In this blog post, we presented core concepts of our conceptual theory of software development expertise, which is grounded in data from an online survey with 355 software developers and in existing literature on expertise and expert performance. We described different properties of software development expertise and factors fostering or hindering its development. In particular, we described developers’ motivation and performance decline and how the task context and deliberate practice can foster expertise development.

Researchers can use our methodological findings about (self-assessed) expertise and experience when designing studies involving self-assessments. If researchers have a clear understanding what distinguishes novices and experts in their study setting, they should provide this context when asking for self-assessed expertise and later report it together with their results.
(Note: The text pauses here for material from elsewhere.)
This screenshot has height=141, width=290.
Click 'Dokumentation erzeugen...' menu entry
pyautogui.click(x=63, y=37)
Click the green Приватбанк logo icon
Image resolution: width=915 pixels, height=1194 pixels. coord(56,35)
In our theory, we did not describe expertise development in discrete steps, but a direction for future work could be to at least develop a standardized description of novice and expert for certain tasks, which could then be used in semantic differential scales. To design concrete experiments measuring certain aspects of software development expertise, one needs to operationalize our conceptual theory. In our paper, we already linked concepts to existing measurement instruments such as UMS (motivation), WAIS-IV (mental abilities), or IPIP (personality) and also mentioned static analysis tools to measure code quality and basic productivity measures. This enables researchers to design experiments, but also to re-evaluate results from previous experiments. There are, for example, no coherent results about the connection of individual differences and programming performance yet.
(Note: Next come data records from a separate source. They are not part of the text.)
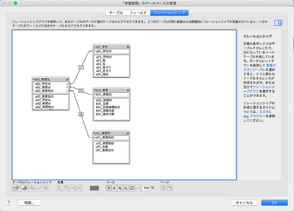Click the 印刷... button
This screenshot has height=211, width=294.
click(x=29, y=203)
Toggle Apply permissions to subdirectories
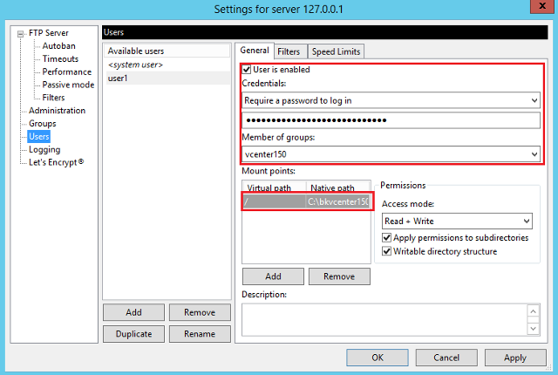558x375 pixels. [x=387, y=237]
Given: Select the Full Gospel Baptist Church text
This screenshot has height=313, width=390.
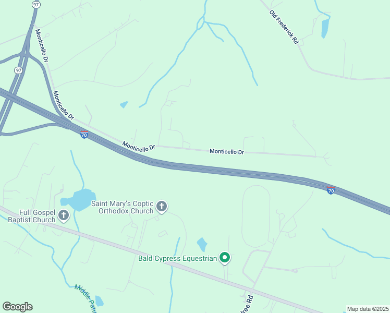Looking at the screenshot, I should [x=32, y=216].
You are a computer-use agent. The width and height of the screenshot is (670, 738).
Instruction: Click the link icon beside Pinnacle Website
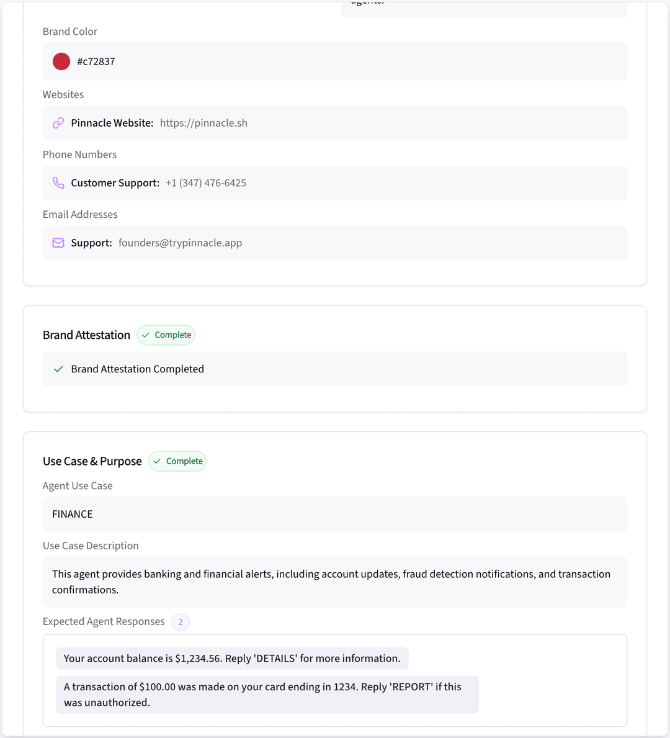[x=58, y=123]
Software developers can use our results to see which properties are distinctive for experts in their field, and which behaviors may lead to becoming a better software developer. For example, the concept of deliberate practice, and in particular having challenging goals, a supportive work environment, and getting feedback from peers are important factors. Beside peer-feedback, developers can use different code quality and productivity measures and tools to monitor their performance and reflect about their progress in becoming better software developers. As outlined above, phenomena like the Dunning-Kruger effect may affect developers’ ability to self-reflect. However, by establishing a combination of metrics, tools, peer-review, and mentoring, developers can try to mitigate such biases. The task context is a factor that can heavily influence the ability of developers to improve their software development skills, but is often out of their control. Once developers are in a team lead or management role, they can try to establish some of our participants’ suggestions to build a supportive work environment (see below).
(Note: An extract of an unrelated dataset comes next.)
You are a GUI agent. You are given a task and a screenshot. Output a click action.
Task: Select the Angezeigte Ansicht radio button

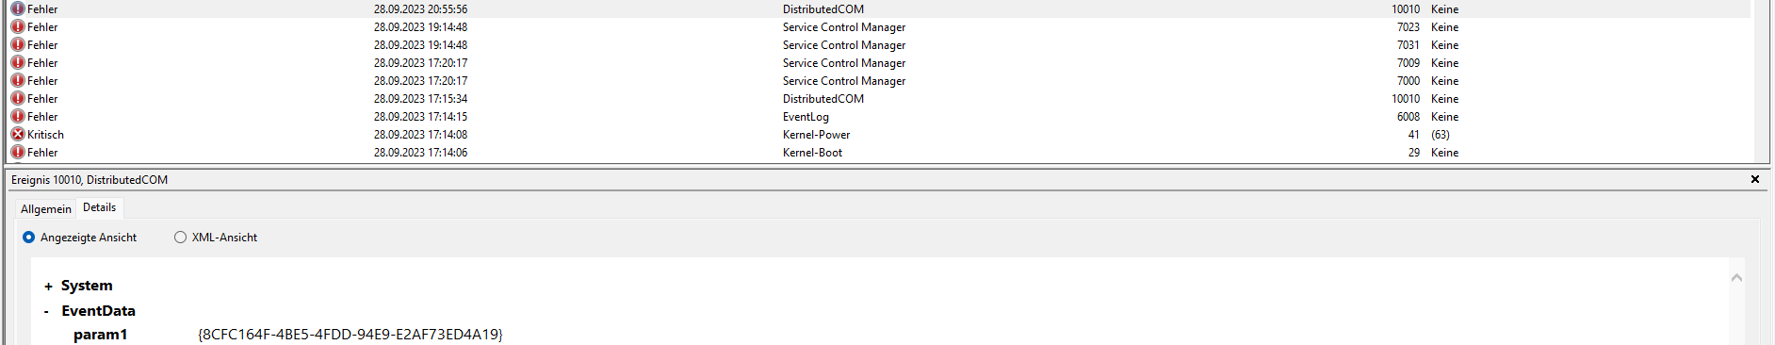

Employers can use our results to learn what typical reasons for demotivation among their employees are, and how they can build a work environment supporting the self-improvement of their staff. They should be aware that problem solving is one of the main motivations for software developers, leading to the main factor for demotivation, which is non-challenging work. To avoid tasks becoming routine over time and thus being perceived as non-challenging, employers should make sure to have a good mix of continuity and change in their software development process. They should also communicate clear visions, directions, and goals and reward high-quality work wherever possible. Beside obvious strategies for expertise development such as offering training sessions or paying for conference visits, our results suggest that employers should think carefully about how information is shared between their developers and also between the development team and other departments of the company. Facilitating meetings that explicitly target information exchange and learning new skills should be a priority of every company that cares about the development of their employees.